Conclusion : Il était raisonnable que les membres utilisent l'AI lorsque d'autres options de recours à la force (techniques de contrôle à mains fermées, aérosol capsique, bâton) semblaient n'avoir aucun effet sur M. Knipstrom.

Après avoir utilisé l'aérosol capsique et un bâton pour se défendre contre les coups de poing de M. Knipstrom et ses avancées et compte tenu de leur effet minimal, le gendarme Mufford a décidé d'utiliser son AI. Il a tiré M. Knipstrom vers lui en le forçant à se baisser de sorte qu'il l'agrippait par le dos et il a lancé les électrodes dans le dos de M. Knipstrom. Il a déclaré que les électrodes n'ont eu aucun effet, peut-être parce que les électrodes n'ont pas pénétré son épais manteau. J'estime que cette utilisation est raisonnable dans les circonstances.

Conclusion : L'utilisation de l'AI par le gendarme Mufford était raisonnable dans les circonstances.

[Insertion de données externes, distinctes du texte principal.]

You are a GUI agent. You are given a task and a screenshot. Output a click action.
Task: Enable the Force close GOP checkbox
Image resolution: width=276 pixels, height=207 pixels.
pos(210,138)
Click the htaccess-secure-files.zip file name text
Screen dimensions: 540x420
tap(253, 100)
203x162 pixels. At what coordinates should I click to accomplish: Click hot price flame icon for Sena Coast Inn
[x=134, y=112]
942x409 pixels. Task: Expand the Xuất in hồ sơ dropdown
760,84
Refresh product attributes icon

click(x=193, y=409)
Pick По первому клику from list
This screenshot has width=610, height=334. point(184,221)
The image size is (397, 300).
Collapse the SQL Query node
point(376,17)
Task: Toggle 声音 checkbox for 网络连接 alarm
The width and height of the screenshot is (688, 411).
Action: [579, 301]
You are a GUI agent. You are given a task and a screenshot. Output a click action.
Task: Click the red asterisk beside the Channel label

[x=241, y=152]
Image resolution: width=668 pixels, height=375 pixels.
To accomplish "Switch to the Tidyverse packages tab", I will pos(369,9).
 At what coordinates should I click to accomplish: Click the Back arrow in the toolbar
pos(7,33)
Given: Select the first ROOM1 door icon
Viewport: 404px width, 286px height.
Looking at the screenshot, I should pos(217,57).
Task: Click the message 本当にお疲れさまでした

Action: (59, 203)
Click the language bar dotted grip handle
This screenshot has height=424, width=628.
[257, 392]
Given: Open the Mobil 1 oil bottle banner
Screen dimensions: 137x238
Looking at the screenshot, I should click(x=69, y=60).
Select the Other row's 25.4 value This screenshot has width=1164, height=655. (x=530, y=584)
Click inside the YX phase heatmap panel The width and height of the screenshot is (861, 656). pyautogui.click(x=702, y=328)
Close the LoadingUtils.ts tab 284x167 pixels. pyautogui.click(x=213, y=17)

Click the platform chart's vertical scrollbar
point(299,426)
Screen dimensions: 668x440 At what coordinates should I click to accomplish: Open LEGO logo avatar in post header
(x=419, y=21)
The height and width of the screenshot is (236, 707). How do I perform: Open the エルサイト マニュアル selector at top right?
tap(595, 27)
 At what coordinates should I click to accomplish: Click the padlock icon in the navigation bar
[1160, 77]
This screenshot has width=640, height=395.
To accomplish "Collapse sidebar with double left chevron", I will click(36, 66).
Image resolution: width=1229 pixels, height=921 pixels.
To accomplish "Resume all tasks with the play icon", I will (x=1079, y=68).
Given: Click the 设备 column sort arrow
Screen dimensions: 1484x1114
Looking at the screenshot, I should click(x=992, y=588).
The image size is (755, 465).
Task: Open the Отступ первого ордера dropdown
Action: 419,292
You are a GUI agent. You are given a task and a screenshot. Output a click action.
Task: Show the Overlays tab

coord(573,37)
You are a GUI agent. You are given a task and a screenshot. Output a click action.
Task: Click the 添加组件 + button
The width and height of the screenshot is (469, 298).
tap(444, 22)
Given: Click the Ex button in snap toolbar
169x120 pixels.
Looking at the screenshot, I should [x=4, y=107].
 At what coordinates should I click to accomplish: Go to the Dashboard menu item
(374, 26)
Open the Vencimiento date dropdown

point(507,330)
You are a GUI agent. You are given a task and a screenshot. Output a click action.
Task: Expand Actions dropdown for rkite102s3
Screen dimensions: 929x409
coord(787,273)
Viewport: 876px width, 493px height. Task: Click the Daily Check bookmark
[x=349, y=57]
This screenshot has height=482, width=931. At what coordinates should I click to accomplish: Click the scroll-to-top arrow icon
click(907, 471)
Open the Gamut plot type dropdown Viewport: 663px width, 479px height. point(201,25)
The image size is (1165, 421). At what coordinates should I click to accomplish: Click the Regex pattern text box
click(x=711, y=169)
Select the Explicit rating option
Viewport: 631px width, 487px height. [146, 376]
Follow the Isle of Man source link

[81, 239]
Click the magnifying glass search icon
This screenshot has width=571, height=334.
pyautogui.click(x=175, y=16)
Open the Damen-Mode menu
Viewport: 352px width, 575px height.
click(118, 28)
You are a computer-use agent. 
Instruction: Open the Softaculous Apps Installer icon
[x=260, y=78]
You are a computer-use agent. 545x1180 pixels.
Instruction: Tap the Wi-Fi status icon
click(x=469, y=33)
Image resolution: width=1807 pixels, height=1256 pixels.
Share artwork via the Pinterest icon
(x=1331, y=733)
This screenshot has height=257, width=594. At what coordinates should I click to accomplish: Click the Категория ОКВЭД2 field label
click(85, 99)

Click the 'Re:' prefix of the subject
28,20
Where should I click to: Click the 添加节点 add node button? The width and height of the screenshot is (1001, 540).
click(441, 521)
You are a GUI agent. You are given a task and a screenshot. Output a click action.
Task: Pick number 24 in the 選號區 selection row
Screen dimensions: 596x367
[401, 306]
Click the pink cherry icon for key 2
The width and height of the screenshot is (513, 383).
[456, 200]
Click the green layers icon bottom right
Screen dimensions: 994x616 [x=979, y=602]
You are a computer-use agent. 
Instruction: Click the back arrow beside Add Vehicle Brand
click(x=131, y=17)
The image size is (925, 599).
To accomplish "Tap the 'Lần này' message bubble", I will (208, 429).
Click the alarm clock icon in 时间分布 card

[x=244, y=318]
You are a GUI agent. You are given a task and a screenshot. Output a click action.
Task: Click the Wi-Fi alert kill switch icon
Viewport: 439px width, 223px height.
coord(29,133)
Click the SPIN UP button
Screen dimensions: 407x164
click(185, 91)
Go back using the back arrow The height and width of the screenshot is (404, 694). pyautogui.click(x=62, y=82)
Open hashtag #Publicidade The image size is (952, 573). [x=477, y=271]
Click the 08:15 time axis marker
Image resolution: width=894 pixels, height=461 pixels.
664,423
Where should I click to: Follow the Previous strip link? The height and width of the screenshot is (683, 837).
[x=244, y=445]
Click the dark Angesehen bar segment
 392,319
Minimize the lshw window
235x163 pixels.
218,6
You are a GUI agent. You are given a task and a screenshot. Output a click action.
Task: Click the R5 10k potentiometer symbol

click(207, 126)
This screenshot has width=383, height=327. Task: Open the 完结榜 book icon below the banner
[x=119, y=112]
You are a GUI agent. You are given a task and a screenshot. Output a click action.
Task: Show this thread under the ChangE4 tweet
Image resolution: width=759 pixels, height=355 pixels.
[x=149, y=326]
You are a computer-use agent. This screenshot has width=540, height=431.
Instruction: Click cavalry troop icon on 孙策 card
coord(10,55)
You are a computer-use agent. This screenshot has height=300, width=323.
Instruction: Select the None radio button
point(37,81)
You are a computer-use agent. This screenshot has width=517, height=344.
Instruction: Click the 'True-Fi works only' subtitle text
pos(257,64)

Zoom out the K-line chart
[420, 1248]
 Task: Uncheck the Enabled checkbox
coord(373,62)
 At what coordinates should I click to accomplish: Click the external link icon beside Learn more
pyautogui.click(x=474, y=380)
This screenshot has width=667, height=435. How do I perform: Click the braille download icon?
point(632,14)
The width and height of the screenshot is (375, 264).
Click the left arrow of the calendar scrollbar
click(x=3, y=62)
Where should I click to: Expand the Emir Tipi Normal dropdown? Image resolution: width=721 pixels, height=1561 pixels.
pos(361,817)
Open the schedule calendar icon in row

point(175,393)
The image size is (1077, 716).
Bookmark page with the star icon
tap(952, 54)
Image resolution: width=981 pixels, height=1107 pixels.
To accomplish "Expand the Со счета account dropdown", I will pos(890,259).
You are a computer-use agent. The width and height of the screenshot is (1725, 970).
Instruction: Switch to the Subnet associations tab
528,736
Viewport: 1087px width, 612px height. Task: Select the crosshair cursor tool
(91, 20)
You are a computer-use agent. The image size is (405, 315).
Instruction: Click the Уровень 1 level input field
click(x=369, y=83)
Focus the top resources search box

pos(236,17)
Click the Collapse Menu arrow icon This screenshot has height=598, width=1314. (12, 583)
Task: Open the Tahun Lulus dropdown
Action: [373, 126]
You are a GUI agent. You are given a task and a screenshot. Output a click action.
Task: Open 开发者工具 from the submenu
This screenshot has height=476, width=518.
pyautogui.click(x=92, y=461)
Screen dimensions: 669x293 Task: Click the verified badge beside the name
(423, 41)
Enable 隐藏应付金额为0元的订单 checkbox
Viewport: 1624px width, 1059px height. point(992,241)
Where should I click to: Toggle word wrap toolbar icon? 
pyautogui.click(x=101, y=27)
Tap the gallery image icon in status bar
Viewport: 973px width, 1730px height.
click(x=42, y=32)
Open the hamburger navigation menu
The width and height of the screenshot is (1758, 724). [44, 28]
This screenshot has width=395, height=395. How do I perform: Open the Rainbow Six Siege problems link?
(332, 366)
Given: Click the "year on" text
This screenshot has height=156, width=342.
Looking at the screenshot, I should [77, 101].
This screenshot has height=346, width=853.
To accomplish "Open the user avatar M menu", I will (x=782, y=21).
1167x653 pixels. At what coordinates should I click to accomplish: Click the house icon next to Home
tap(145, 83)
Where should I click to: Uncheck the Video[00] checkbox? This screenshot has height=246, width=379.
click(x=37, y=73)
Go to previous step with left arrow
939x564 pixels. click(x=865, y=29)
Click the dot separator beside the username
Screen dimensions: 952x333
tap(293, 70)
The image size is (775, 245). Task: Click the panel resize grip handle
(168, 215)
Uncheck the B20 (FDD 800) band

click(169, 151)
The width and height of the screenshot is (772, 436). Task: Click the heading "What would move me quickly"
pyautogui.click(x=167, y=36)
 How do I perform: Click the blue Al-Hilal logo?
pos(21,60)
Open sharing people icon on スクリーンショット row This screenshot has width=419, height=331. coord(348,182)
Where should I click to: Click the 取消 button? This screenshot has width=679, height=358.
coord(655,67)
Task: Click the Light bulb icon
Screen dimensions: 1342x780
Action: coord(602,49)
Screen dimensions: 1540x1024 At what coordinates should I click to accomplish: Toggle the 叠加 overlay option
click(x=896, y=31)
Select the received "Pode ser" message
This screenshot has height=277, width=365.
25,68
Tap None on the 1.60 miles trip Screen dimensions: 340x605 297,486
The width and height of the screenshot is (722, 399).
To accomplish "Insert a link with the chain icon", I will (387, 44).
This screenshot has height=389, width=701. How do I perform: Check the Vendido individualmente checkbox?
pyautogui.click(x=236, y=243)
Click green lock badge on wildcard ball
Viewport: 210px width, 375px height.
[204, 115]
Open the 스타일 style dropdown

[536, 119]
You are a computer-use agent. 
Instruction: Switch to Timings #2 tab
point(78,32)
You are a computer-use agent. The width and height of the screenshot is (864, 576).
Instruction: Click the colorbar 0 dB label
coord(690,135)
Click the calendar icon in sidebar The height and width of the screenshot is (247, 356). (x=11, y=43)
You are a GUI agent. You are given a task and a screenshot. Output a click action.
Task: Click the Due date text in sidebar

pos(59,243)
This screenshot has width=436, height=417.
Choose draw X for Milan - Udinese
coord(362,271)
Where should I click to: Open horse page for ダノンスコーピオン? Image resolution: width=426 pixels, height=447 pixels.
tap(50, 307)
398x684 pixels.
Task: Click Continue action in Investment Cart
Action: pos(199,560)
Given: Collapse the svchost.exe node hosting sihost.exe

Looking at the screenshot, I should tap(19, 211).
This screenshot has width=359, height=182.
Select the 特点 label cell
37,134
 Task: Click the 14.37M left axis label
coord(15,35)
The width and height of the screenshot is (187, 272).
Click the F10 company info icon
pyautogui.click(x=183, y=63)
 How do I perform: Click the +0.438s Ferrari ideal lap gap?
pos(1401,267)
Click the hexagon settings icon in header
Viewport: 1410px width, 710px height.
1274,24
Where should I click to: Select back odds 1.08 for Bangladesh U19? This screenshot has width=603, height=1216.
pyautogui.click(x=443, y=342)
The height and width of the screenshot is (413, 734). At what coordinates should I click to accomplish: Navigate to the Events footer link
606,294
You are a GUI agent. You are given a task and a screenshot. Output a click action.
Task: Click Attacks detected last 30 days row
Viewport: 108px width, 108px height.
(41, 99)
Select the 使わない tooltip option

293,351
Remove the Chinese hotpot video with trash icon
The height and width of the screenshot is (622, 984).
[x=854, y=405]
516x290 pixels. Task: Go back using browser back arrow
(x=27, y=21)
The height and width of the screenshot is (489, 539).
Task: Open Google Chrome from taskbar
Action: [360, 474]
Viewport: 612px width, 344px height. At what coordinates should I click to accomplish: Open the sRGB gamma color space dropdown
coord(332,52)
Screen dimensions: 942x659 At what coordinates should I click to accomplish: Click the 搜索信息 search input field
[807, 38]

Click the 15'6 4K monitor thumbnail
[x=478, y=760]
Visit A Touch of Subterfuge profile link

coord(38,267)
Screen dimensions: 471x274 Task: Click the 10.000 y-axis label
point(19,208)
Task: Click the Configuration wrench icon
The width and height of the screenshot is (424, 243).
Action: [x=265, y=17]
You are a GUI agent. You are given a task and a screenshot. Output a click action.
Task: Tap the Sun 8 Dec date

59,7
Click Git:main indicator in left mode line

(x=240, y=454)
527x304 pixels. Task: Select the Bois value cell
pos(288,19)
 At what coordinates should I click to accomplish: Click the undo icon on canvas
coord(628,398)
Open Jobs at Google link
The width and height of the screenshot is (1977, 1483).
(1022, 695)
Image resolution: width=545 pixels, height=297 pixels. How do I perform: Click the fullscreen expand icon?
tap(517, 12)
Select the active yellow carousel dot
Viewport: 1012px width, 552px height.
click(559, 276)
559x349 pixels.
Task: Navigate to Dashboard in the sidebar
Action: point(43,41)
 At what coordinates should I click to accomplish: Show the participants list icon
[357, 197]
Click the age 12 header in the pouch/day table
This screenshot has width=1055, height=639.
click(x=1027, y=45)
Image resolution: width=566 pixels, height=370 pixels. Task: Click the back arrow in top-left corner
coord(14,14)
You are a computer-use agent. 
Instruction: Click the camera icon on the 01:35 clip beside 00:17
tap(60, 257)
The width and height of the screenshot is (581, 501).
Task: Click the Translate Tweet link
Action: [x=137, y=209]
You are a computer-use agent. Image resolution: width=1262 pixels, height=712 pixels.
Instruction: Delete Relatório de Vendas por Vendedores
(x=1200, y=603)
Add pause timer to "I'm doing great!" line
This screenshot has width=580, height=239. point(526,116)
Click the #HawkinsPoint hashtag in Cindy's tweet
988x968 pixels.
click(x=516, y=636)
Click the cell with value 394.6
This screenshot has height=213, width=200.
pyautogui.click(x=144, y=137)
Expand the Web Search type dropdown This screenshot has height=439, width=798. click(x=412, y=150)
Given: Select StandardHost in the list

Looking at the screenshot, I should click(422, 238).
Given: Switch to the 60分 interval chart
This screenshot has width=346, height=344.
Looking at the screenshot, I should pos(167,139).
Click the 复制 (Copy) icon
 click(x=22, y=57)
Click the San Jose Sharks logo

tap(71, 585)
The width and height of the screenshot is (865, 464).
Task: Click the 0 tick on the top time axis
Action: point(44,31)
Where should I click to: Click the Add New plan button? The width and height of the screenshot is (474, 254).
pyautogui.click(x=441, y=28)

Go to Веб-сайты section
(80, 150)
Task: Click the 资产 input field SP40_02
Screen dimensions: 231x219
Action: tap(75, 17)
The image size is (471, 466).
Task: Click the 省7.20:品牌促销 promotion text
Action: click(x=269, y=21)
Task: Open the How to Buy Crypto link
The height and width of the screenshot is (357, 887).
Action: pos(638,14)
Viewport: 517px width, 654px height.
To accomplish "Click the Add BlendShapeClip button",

La gendarme Labbe a déclaré qu'elle croyait que l'AI était le meilleur outil disponible pour maîtriser M. Knipstrom. Elle l'a utilisée la première fois après que le gendarme Mufford a utilisé la sienne sans effet et que M. Knipstrom l'a frappée à la partie supérieure du thorax. Témoignant à l'enquête du coroner, elle a expliqué que M. Knipstrom était au sol lorsqu'elle a utilisé l'AI la première fois. Toutefois, elle a ajouté que, vu la force qu'il manifestait et sa résistance face aux techniques de contrainte par la douleur, elle a pensé qu'ils ne pourraient pas le maîtriser suffisamment pour le menotter à ce moment-là. Par conséquent, elle a pensé que l'inhibition musculaire provoquée par l'AI constituait la meilleure option. Tandis que l'on s'attendrait normalement à ce qu'un agent tente de menotter une personne dès qu'elle se trouve au sol, j'estime que cette explication est raisonnable compte tenu du comportement de M. Knipstrom.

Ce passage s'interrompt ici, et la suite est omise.